The main conclusion of this study is that the COVID-19 interventions complicate the patient flow in the emergency department in several means:

• The suspected COVID-19 patient requires prioritization over the ordinary patient to the level that ordinary patients must leave the treatment room for suspected COVID-19 patients;
• It increases the occupancy rate for treatment rooms and leads to more frequent seizing and releasing operations for treatment rooms due to the prioritization and random arrival rate of suspected COVID-19 patients;
• It increases the need for additional services for treatment rooms and waiting zones;
• It increases the lead time, treatment time, and waiting time for the patients not found to be contaminated.

Therefore, the effect of the pandemic situation on patient flow is captured in both the conceptual and simulation models.

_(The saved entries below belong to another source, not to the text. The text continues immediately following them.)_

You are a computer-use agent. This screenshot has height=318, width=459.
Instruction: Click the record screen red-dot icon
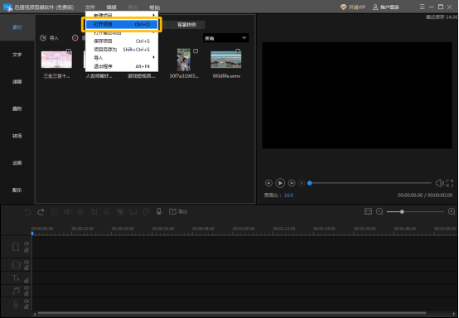coord(75,38)
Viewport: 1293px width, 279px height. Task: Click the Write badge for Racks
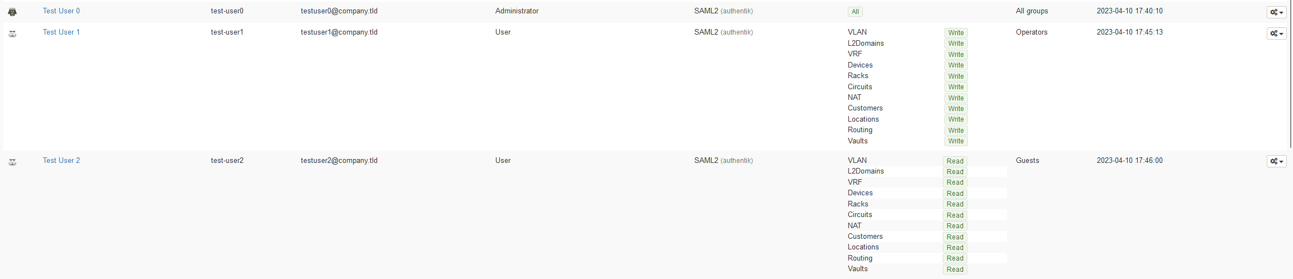pos(956,76)
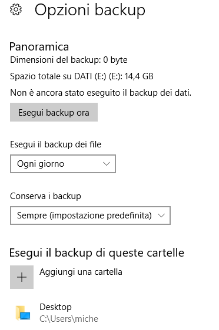Click the Spazio totale su DATI (E:) line
This screenshot has height=330, width=219.
click(82, 76)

The resulting simulation model can be utilized for several purposes: short and mid-term capacity planning and long-term layout redesign. We have become more aware of the pandemic behaviors and waves regarding short and mid-term capacity planning. The emergency department is usually interested in predicting the behaviors of their patient flow for each coming pandemic wave. Such predictions help them to plan their resources (medical doctors, nurses, cleaners, equipment, rooms) and apply the most effective procedure (regarding testing, treatment, overtime capacity, and shared/outsourced resources). It is not sufficient for the emergency department to predict how many virus-suspicious patients will arrive in the coming pandemic wave. They must also predict the daily arrival rate over a representative time interval.

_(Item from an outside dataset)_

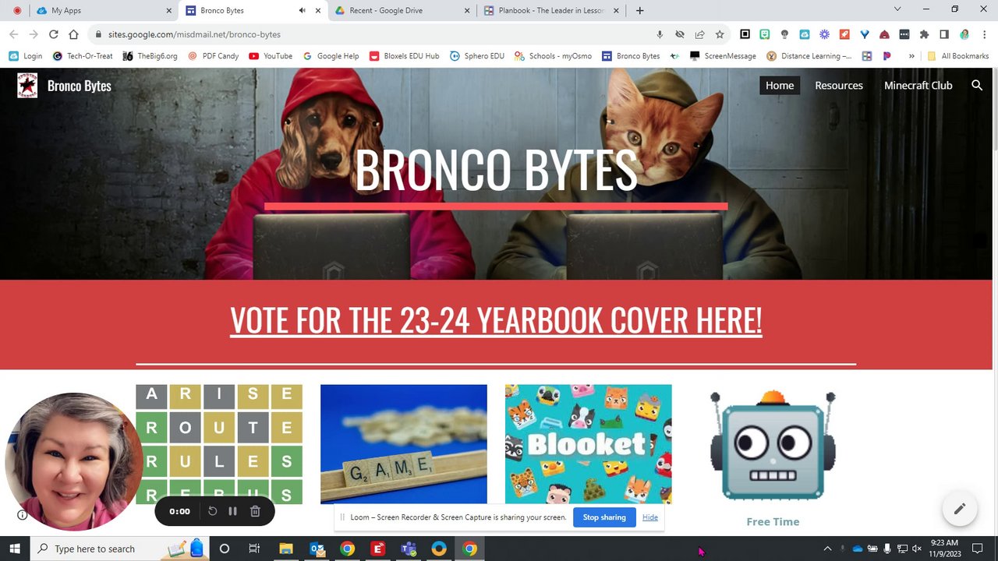This screenshot has height=561, width=998.
Task: Click the edit pencil floating button
Action: pyautogui.click(x=959, y=509)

Moreover, the emergency department shall also be able to predict other ordinary patients, as this also might vary over time and season, which might create a “tragedy of commons” situation, as almost the same limited resources serve all patient categories. Another important issue that should be noticed and can lead to the “Eroding goals” situation is the priority for virus-suspected patients over ordinary patients. This prioritization might reduce patient satisfaction, as the patient is asked to leave the treatment rooms and stay in a waiting room. In summary, the built simulation model effectively informs emergency department managers about when they should expect bottlenecks, high waiting time intervals, and which resources need to be leveled up and for how long. Additionally, they can devise temporary procedures to reduce the “tragedy of commons” and “eroding goals” situations.